*Your instructions*
Among the records below, find the line with "This screenshot has height=506, width=688." and the line with "Given: Expand the". Set down both and every line between, exactly and with no pictures, but nothing else.

Information START

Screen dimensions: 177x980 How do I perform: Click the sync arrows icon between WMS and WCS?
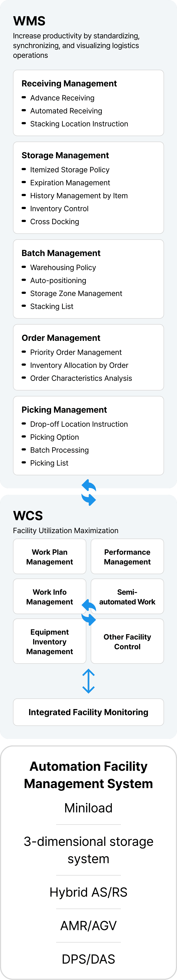pyautogui.click(x=89, y=492)
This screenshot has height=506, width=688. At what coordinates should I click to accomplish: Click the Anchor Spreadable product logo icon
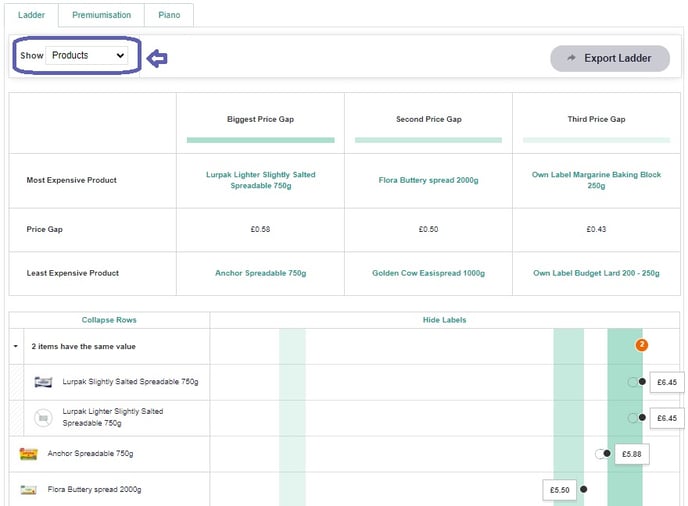(x=29, y=454)
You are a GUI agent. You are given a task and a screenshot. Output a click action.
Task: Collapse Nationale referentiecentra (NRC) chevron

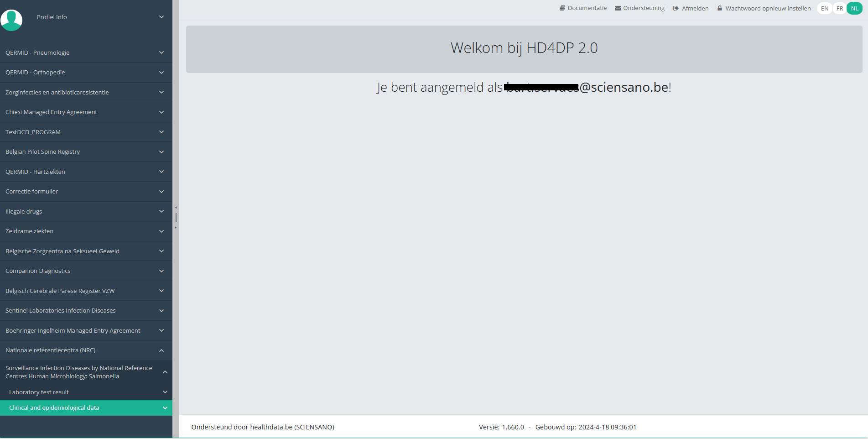click(x=161, y=350)
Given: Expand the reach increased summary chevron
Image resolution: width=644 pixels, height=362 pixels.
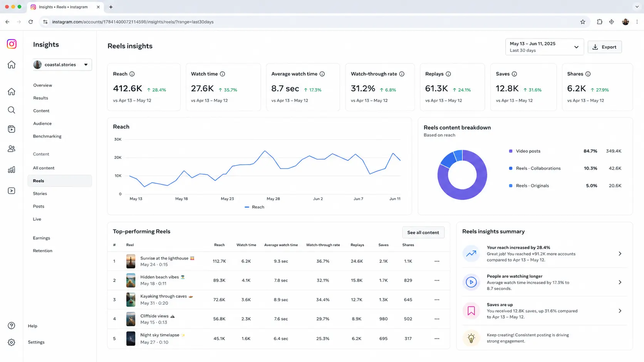Looking at the screenshot, I should (620, 254).
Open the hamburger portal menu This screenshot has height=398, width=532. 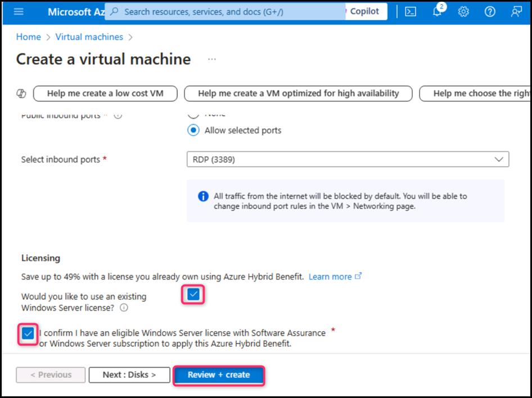pos(19,12)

Information END

*Written response*
This screenshot has height=506, width=688. At what coordinates should I click to accomplish: Click the Anchor Spreadable product logo icon
(x=29, y=454)
You are a GUI agent. You are given a task and a screenshot. Output a click action.
Task: Collapse Nationale referentiecentra (NRC) chevron

click(x=161, y=350)
Given: Expand the reach increased summary chevron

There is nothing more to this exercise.